• [THE PROBLEM]:
Reproduce every record exactly as it appears, but not the pictures.

SOURCE RECORDS Start Marker

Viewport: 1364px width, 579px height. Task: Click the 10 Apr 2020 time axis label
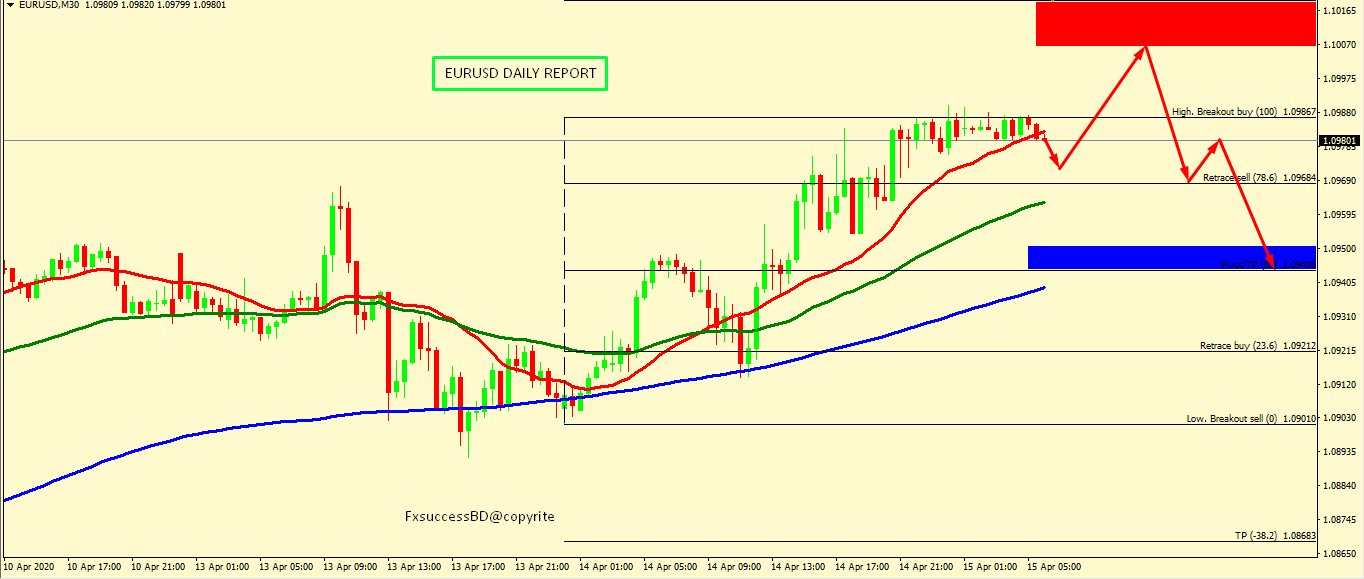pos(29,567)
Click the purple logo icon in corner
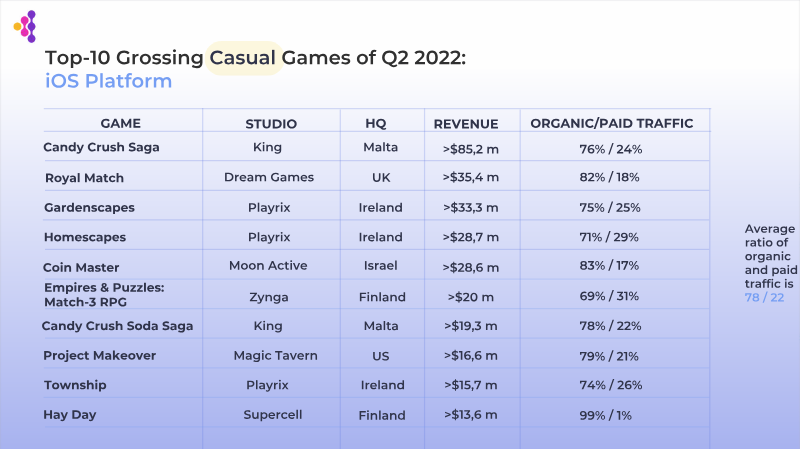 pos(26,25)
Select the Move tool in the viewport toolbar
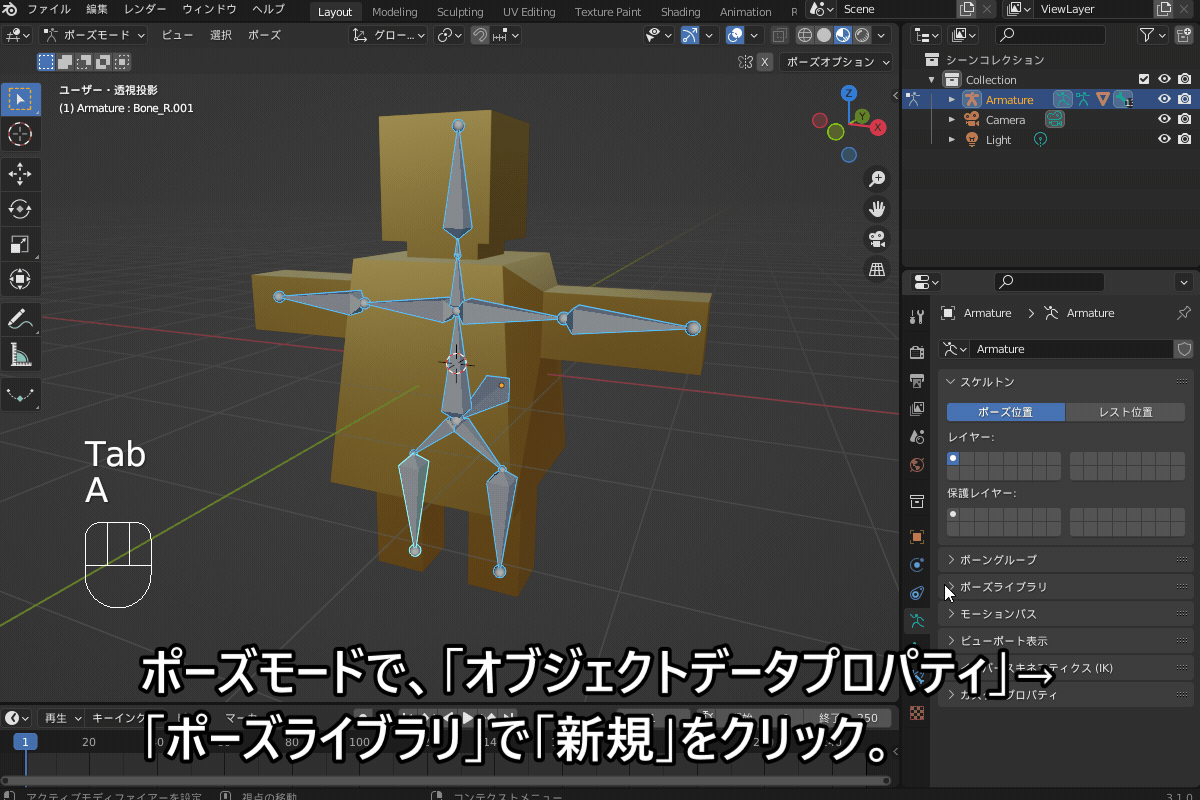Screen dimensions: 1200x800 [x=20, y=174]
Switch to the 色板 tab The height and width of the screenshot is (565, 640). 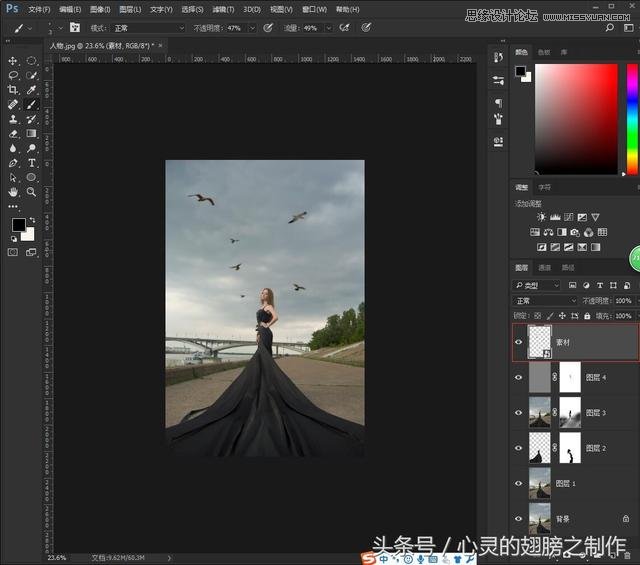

SOURCE RECORDS End Marker

• [RESPONSE TO THE EXERCISE]:
Viewport: 1364px width, 579px height. Task: Click the 10 Apr 2020 time axis label
pos(29,567)
Click the purple logo icon in corner
 pos(26,25)
Select the Move tool in the viewport toolbar
Screen dimensions: 1200x800 [x=20, y=174]
Switch to the 色板 tab The height and width of the screenshot is (565, 640). 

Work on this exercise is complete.